A falta de árbitros no futebol de formação
No meio dos acasos da vida, quis o destino que, nas últimas semanas, tivesse acompanhado jogos de vários escalões de formação no que ao futebol diz respeito. Pelo meio, vou assistindo a comentários apreciativos e depreciativos, havendo pais que dão indicações contrárias àquilo que o treinador pede aos jogadores, espetadores que trocam galhardetes entre si, e aqueles que simplesmente assistem serenamente a um jogo de futebol entre crianças que apenas se querem divertir. Há formas de estar para todos os gostos, umas mais erradas do que outras, tanto no futebol de formação como na vida.
Contudo, há algo que tenho notado e que venho aqui expor. Na passada semana, assisti a uma partida onde apenas o árbitro principal estava, de facto, capacitado para desempenhar as funções.
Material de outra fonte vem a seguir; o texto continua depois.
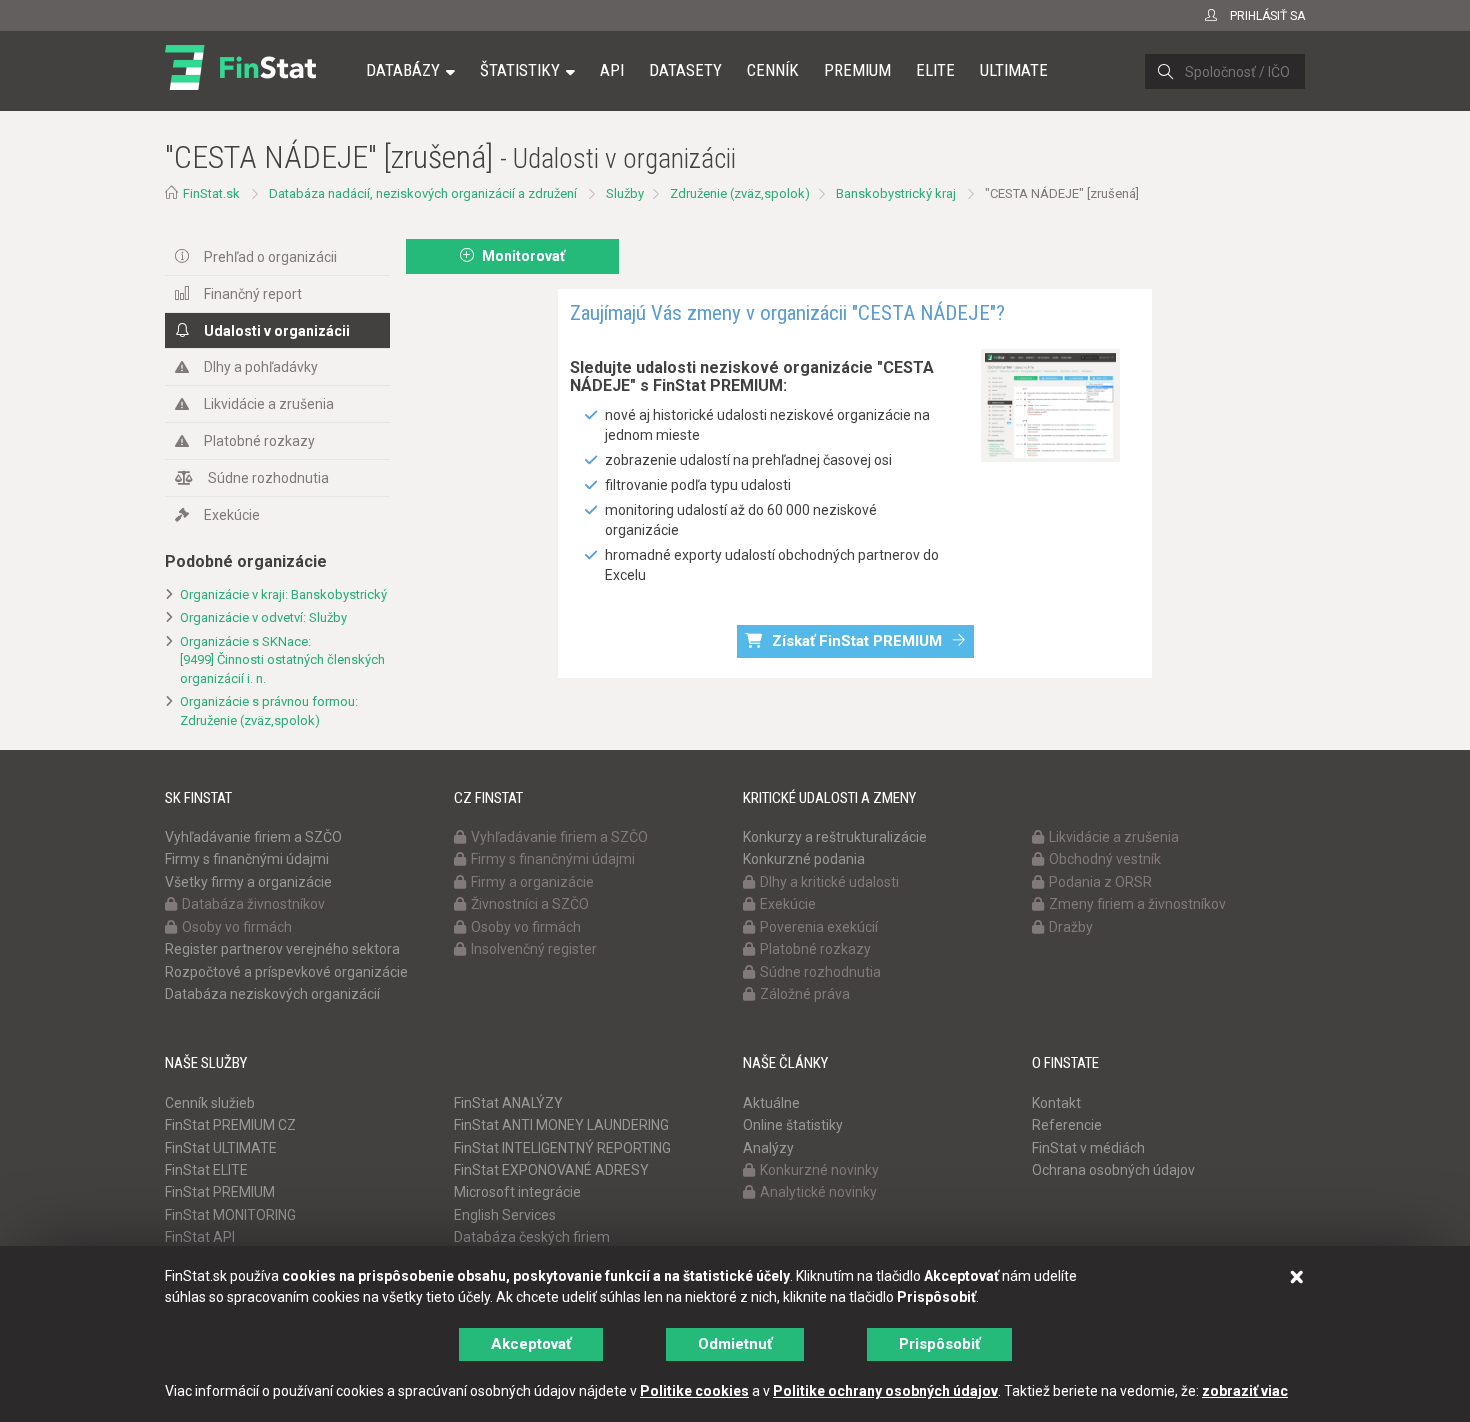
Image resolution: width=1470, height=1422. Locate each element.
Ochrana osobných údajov (1113, 1170)
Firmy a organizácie (532, 882)
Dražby (1071, 927)
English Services (505, 1215)
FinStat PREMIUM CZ (230, 1125)
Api (612, 70)
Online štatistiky (793, 1125)
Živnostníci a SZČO (530, 904)
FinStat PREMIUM (220, 1192)
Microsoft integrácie (517, 1192)
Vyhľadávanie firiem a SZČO (253, 837)
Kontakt (1056, 1103)
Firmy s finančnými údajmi (247, 859)
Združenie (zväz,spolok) (740, 193)
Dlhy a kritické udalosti (829, 882)
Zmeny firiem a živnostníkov (1137, 904)
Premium (857, 70)
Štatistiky (520, 70)
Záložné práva (805, 994)
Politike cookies (694, 1391)
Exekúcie (232, 515)
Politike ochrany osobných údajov (885, 1391)
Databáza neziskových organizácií (272, 994)
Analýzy (768, 1148)
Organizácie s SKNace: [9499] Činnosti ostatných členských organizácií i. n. (282, 660)
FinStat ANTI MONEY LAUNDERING (561, 1125)
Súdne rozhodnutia (268, 478)
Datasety (685, 70)
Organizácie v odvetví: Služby (263, 617)
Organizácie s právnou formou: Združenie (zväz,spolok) (269, 711)
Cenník (773, 70)
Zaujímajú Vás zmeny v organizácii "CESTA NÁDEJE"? (787, 313)
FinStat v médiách (1088, 1148)
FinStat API (200, 1237)
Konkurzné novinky (819, 1170)
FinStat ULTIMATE (221, 1148)
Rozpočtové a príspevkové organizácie (286, 972)
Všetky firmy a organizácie (248, 882)
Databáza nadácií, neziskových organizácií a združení (423, 193)
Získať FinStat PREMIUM (857, 641)
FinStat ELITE (206, 1170)
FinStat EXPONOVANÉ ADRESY (551, 1170)
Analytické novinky (818, 1192)
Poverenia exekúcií (819, 927)
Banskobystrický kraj (896, 193)
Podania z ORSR (1100, 882)
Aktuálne (771, 1103)
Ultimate (1014, 70)
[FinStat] (240, 84)
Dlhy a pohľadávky (261, 367)
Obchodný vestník (1105, 859)
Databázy (403, 70)
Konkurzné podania (804, 859)
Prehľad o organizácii (270, 257)
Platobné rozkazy (259, 441)
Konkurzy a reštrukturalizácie (835, 837)
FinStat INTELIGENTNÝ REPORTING (562, 1148)
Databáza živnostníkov (253, 904)
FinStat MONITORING (230, 1215)
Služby (625, 193)
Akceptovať (531, 1344)
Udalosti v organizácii (277, 331)
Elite (935, 70)
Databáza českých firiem (532, 1237)
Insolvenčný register (534, 949)
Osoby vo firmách (237, 927)
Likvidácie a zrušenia (269, 404)
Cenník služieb (210, 1103)
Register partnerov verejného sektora (282, 949)
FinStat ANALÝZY (508, 1103)
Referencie (1067, 1125)
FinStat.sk (211, 193)
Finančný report (253, 294)
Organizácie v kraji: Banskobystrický (283, 594)
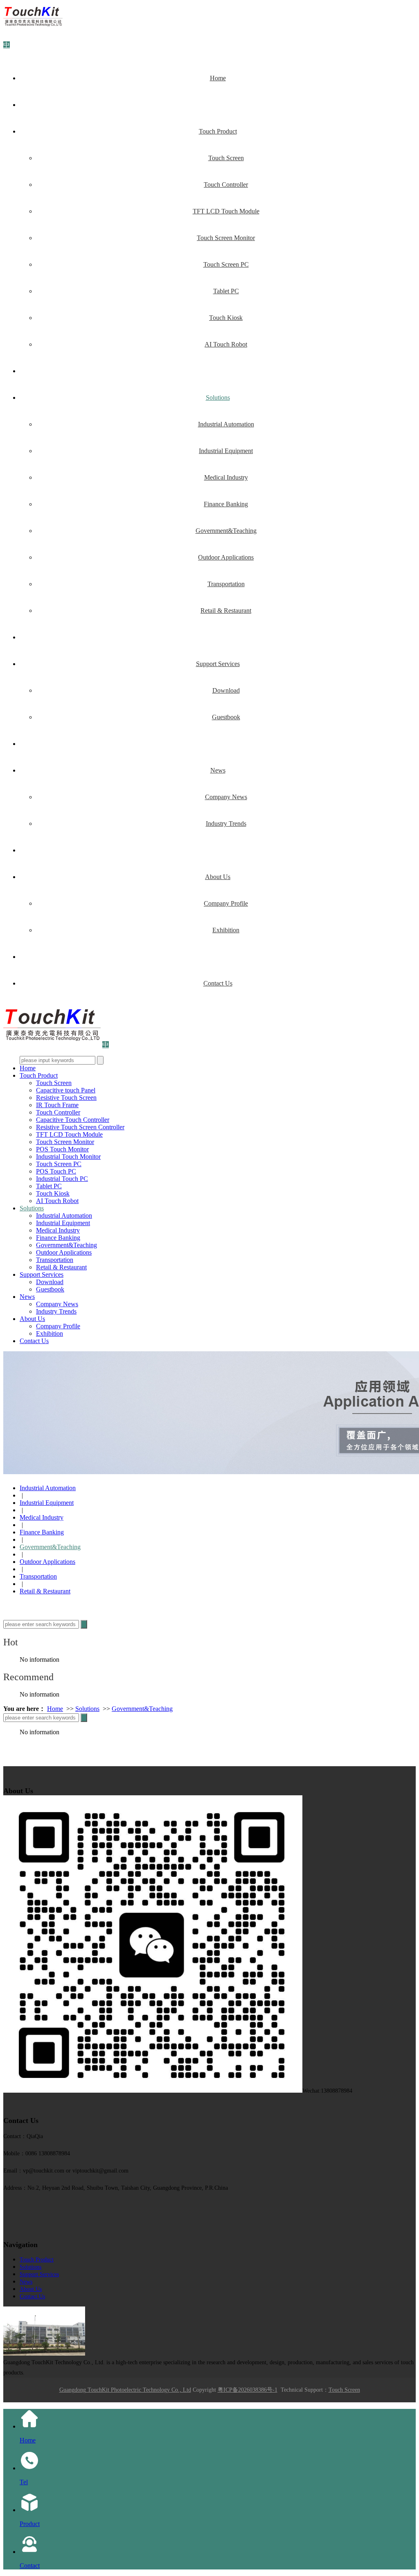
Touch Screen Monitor (226, 237)
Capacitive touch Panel (65, 1090)
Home (218, 78)
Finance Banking (226, 504)
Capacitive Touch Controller (72, 1119)
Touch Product (218, 131)
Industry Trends (226, 823)
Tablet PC (226, 291)
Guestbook (226, 717)
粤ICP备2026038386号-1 (247, 2390)
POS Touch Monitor (62, 1149)
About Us (217, 876)
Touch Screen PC (226, 264)
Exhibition (225, 930)
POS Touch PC (56, 1171)
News (217, 770)
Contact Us (217, 983)
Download (226, 690)
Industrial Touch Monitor (68, 1156)
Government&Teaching (226, 530)
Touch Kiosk (226, 317)
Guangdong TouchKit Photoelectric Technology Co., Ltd (125, 2390)
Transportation (226, 583)
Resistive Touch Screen (66, 1097)
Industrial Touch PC (62, 1178)
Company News (226, 796)
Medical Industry (226, 477)
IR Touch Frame (57, 1104)
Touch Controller (226, 184)
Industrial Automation (226, 424)
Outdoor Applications (226, 557)
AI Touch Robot (226, 344)
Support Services (218, 663)
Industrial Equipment (226, 450)
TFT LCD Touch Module (226, 211)
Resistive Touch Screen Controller (80, 1127)
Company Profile (226, 903)
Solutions (218, 397)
Não havia assistentes de linha com o curso. Eram, sim, dois miúdos, a rondar os 15 ou 16 anos, um deles com umas calças de fato treino do Benfica e o casaco de um dos clubes que disputava o desafio. Tive, igualmente, conhecimento de outro desafio, onde a entidade responsável pela organização do jogo enviou um email aos clubes alertando que não conseguia destacar nenhuma equipa de arbitragem para a partida. Para terminar os exemplos, fui assistir a dois jogos distintos, cuja distância entre os diferentes campos rondava os 20 minutos. Para conseguir assistir ao início do segundo jogo, saí mais cedo do primeiro. Chegado ao estádio onde se ia desenrolar a partida, reparo que, à hora de início, os árbitros ainda não tinham chegado. Qual não é o meu espanto quando, passado cerca de 20 minutos, a equipa de arbitragem que sobe ao relvado era a mesma que tinha apitado o jogo anterior a que tinha assistido.
Isto tudo para dizer que há falta de árbitros e que, talvez, todos nós, adeptos, sejamos culpados disso. É uma classe que, para exercer o seu trabalho, muitas vezes compromete os fins de semana em que pode estar com a família para apitar jogos ao sol e à chuva. Contudo, desde sempre houve um ódio de estimação para com os “senhores árbitros”. Mesmo quando sabemos que a falta que assinalam é correta, há sempre algum caloroso adepto que se excede nos comentários e dirige um variado número de insultos para o juiz da partida. No futebol de formação é um exagero. Quando o objetivo principal deve ser que as crianças se divirtam e façam exercício, os pais lançam comentários, na maioria das vezes descabidos, que envergonham os próprios filhos que estão no campo.
O cerne da questão é o seguinte: sem árbitros, não há jogo. Tem de haver uma preocupação em formar o melhor possível as novas gerações que ajuizarão as partidas, e dar-lhes todas as condições para terem sucesso, de forma a serem o melhor possível. Contudo, os pais e adeptos também têm de criar um clima saudável no futebol, de forma a que haja vontade, por parte da juventude, de querer ingressar pela via da arbitragem. O ambiente que se vive no futebol é muitas vezes tóxico, e até há pessoas que se admiram de como é que é possível haver ainda quem queira ser árbitro. Se o paradigma não mudar, corre-se o risco de, dentro de poucos anos, haver ainda mais partidas do género daquelas que tenho assistido ao longo destas semanas. E isso não é, de todo o desejável. Cabe a cada um de nós mudar o estado das coisas.